La conséquence de cette nouvelle approche est une évolution du modèle industriel historique vers un nouveau modèle plus en adéquation avec ces offres.
Le modèle historique se fonde sur des produits robustes, un véritable savoir-faire industriel accompagnés d’un argumentaire de vente puissant.
Le nouveau modèle partira du client (ses « Pain points ») et s’appuiera sur une compréhension continue des usages, des produits personnalisés et un écosystème puissant pour apporter la solution attendue
L’impact industriel de cette nouvelle approche fait que l’usine de demain sera plus agile et connectée sur les usages, tout en étant une source de valeur pour les utilisateurs de ses produits.
Ce faisant, elle se transforme d’un centre de coût en une source d’avantage compétitif.

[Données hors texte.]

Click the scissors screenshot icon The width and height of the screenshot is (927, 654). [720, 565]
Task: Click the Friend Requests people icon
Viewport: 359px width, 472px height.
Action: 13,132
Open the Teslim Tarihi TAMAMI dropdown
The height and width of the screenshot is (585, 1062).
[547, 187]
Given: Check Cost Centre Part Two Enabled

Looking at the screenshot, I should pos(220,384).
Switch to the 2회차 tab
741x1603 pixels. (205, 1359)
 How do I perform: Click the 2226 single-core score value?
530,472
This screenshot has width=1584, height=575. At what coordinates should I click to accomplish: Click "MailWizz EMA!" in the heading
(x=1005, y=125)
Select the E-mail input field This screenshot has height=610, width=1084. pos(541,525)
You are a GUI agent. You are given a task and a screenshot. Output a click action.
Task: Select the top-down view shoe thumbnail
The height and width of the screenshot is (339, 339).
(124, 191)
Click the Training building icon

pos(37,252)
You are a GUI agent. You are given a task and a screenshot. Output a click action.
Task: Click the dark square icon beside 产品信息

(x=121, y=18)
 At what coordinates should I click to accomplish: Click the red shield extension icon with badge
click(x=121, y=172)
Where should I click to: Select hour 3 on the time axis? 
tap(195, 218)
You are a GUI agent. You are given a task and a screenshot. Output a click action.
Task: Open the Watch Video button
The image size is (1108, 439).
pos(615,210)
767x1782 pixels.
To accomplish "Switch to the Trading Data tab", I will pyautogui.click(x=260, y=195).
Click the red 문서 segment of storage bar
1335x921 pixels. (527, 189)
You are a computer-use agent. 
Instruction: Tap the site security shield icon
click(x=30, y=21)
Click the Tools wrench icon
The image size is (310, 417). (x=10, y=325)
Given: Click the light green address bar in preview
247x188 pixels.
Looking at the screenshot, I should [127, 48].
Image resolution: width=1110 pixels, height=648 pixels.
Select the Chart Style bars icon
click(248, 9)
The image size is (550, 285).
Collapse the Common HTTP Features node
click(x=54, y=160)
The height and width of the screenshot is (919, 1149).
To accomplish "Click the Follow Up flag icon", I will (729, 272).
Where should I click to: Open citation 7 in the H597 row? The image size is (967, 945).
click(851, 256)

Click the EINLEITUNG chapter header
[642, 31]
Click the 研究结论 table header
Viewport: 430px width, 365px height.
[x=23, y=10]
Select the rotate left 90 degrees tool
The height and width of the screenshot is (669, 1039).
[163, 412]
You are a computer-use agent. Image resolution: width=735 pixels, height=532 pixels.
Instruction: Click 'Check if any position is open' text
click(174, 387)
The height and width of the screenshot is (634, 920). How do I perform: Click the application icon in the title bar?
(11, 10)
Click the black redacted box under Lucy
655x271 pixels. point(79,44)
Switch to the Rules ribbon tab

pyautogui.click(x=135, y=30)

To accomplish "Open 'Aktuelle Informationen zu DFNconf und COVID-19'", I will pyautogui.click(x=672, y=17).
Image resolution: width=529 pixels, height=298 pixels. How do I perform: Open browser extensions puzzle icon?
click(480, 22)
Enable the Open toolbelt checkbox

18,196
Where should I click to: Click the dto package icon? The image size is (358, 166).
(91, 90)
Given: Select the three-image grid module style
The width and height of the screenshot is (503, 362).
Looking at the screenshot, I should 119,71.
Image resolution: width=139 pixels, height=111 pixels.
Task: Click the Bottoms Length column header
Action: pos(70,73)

Deux exemples peuvent illustrer ces propos. Dans le cas d’un fabricant de semi-remorques, la situation initiale se résume à une pression continue sur les prix conduisant à l’appauvrissement de l’ensemble des acteurs de la profession et à un produit qui est perçu comme une commodité par les clients. L’analyse des usages montre que l’introduction d’asservissements sur les équipements mobiles permet d’augmenter drastiquement la productivité des tournées des transporteurs, source majeure de valeur. La démonstration de cette valeur permet alors de changer drastiquement le « pricing power » du fournisseur. De plus, la preuve peut alors être faite, en conditions réelles d’usage de la performance supérieure des produits par rapport à la concurrence.
Dans le cas d’un fabricant de pneumatiques, la connaissance des usages met en évidence que les clients n’utilisent que 66% du potentiel d’usure des produits en moyenne. L’accompagnement des clients dans leur usage au quotidien (vente au kilomètre) permet de réduire la consommation de produits et mieux valoriser le différentiel de performance produit. Elle ouvre aussi la porte au développement de produits mieux adaptés à chaque usage ainsi qu’à des offres différenciées (usure, économie de consommation ou encore résistance aux agressions externes)
Produire en France permet ainsi de disposer d’une base d’approvisionnement à proximité des marchés permettant de capitaliser rapidement sur la connaissance en temps réel des usages afin d’adapter en boucle courte l’offre faite aux clients et de protéger un avantage concurrentiel fondé sur la valeur créée chez les clients.